Note: set -a might have platform specific functionality. On Dmitry's machine it exports vars and functions, whereas on James' machine it exports vars only

Note: the use of declare -f means you don't need to work out a priori which nested functions may be called (e.g. like errcho in this example)

#!/bin/bash
export readonly name=$( basename $0 )
function errcho { (>&2 echo "$name: $1") }

export readonly global_var=hello
function example_function
{
        passed_var=$1
        errcho "example_function: global var is $global_var and passed var is $passed_var"
}

errcho "first run as a single process"
example_function world

errcho "run parallel with xargs"
(echo oranges; echo apples) | xargs -n1 -P2 -i bash -c "$(declare -f) ; example_function {}"

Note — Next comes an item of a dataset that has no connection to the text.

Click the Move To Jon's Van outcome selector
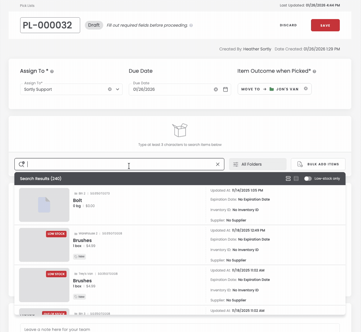361x332 pixels. (x=270, y=89)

Note: if using comma_path_to_var, you can use --export to export all of the parsed command line options

No need to read beyond this point, unless you want to see the workings that lead up to this, including options that don't work.

 

The problem exposed and the solution

The following code is tested, try it, by copying into a script and running the script

#!/bin/bash

name=$( basename $0 )
function errcho { (>&2 echo "$name: $1") }

global_var=hello
function example_function
{
        passed_var=$1
        errcho "example_function: global var is $global_var and passed var is $passed_var"
}

errcho "first run as a single process"
example_function world

Single process works fine, output:

xargs_from_func: first run single threaded

xargs_from_func: example_function: global var is hello and passed var is world

Lets try multiple processes with xargs. Add the following line to the end of the script:

errcho "run parallel with xargs, attempt 1"
(echo oranges; echo apples) | xargs -n1 -P2 example_function

The problem is that example_function is not an executable:

xargs_from_func: run parallel with xargs, attempt 1

xargs: example_functionxargs: example_function: No such file or directory

: No such file or directory

Instead, let's run "bash" which is an executable:

errcho "run parallel with xargs, attempt 2"
(echo oranges; echo apples) | xargs -n1 -P2 -i bash -c "example_function {}"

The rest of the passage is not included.